*** Excerpted records
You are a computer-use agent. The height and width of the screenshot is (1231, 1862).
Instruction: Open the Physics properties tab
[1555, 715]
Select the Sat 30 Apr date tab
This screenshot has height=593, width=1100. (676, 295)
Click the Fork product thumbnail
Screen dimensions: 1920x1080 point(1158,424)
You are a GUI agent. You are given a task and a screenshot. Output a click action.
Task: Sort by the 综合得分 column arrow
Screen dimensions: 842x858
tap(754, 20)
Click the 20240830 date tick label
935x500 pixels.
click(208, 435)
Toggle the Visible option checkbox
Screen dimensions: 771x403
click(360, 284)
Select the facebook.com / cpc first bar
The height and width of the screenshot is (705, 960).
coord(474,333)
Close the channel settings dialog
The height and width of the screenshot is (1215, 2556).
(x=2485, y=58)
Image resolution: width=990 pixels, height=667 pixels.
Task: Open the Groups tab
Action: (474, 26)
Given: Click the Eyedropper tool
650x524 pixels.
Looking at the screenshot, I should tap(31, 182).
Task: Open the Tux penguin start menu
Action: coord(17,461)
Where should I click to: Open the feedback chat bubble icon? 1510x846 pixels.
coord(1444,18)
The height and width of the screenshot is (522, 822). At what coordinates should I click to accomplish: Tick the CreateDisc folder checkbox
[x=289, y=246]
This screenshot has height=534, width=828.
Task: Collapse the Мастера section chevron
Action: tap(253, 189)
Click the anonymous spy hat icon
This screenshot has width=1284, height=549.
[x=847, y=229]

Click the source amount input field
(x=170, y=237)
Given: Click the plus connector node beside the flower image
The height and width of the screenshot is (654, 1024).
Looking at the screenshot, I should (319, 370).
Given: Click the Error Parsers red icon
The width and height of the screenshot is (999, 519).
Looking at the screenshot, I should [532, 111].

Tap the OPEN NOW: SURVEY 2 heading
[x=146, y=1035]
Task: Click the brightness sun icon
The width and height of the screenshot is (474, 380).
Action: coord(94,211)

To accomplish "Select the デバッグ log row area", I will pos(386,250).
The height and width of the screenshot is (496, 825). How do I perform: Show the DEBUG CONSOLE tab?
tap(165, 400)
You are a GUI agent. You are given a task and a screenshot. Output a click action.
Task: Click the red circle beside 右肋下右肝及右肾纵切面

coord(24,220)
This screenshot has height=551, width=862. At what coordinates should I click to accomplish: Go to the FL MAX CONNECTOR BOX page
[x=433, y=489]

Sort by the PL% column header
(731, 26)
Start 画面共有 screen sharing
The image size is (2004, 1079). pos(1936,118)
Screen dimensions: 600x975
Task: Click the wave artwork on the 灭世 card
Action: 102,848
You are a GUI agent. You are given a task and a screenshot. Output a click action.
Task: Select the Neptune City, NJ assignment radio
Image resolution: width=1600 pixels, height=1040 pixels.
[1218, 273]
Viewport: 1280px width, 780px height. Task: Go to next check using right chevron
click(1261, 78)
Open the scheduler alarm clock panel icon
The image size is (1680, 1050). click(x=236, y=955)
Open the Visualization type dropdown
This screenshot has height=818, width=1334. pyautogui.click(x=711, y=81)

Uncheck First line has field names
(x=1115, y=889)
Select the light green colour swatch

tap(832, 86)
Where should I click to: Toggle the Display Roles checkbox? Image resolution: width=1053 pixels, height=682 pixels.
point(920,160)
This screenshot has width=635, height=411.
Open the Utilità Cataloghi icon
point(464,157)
******
■ **Action item**
The full listing above should be returned exactly as supplied.

■ **Exercise output**
You are a computer-use agent. The height and width of the screenshot is (1231, 1862).
Instruction: Open the Physics properties tab
[1555, 715]
Select the Sat 30 Apr date tab
This screenshot has height=593, width=1100. (676, 295)
Click the Fork product thumbnail
Screen dimensions: 1920x1080 point(1158,424)
You are a GUI agent. You are given a task and a screenshot. Output a click action.
Task: Sort by the 综合得分 column arrow
Screen dimensions: 842x858
tap(754, 20)
Click the 20240830 date tick label
935x500 pixels.
click(208, 435)
Toggle the Visible option checkbox
Screen dimensions: 771x403
click(360, 284)
Select the facebook.com / cpc first bar
The height and width of the screenshot is (705, 960).
coord(474,333)
Close the channel settings dialog
The height and width of the screenshot is (1215, 2556).
(x=2485, y=58)
Image resolution: width=990 pixels, height=667 pixels.
Task: Open the Groups tab
Action: (474, 26)
Given: Click the Eyedropper tool
650x524 pixels.
Looking at the screenshot, I should tap(31, 182).
Task: Open the Tux penguin start menu
Action: coord(17,461)
Where should I click to: Open the feedback chat bubble icon? 1510x846 pixels.
coord(1444,18)
The height and width of the screenshot is (522, 822). At what coordinates should I click to accomplish: Tick the CreateDisc folder checkbox
[x=289, y=246]
This screenshot has height=534, width=828.
Task: Collapse the Мастера section chevron
Action: tap(253, 189)
Click the anonymous spy hat icon
This screenshot has width=1284, height=549.
[x=847, y=229]

Click the source amount input field
(x=170, y=237)
Given: Click the plus connector node beside the flower image
The height and width of the screenshot is (654, 1024).
Looking at the screenshot, I should (319, 370).
Given: Click the Error Parsers red icon
The width and height of the screenshot is (999, 519).
Looking at the screenshot, I should [532, 111].

Tap the OPEN NOW: SURVEY 2 heading
[x=146, y=1035]
Task: Click the brightness sun icon
The width and height of the screenshot is (474, 380).
Action: coord(94,211)

To accomplish "Select the デバッグ log row area", I will pos(386,250).
The height and width of the screenshot is (496, 825). How do I perform: Show the DEBUG CONSOLE tab?
tap(165, 400)
You are a GUI agent. You are given a task and a screenshot. Output a click action.
Task: Click the red circle beside 右肋下右肝及右肾纵切面

coord(24,220)
This screenshot has height=551, width=862. At what coordinates should I click to accomplish: Go to the FL MAX CONNECTOR BOX page
[x=433, y=489]

Sort by the PL% column header
(731, 26)
Start 画面共有 screen sharing
The image size is (2004, 1079). pos(1936,118)
Screen dimensions: 600x975
Task: Click the wave artwork on the 灭世 card
Action: 102,848
You are a GUI agent. You are given a task and a screenshot. Output a click action.
Task: Select the Neptune City, NJ assignment radio
Image resolution: width=1600 pixels, height=1040 pixels.
[1218, 273]
Viewport: 1280px width, 780px height. Task: Go to next check using right chevron
click(1261, 78)
Open the scheduler alarm clock panel icon
The image size is (1680, 1050). click(x=236, y=955)
Open the Visualization type dropdown
This screenshot has height=818, width=1334. pyautogui.click(x=711, y=81)

Uncheck First line has field names
(x=1115, y=889)
Select the light green colour swatch

tap(832, 86)
Where should I click to: Toggle the Display Roles checkbox? Image resolution: width=1053 pixels, height=682 pixels.
point(920,160)
This screenshot has width=635, height=411.
Open the Utilità Cataloghi icon
point(464,157)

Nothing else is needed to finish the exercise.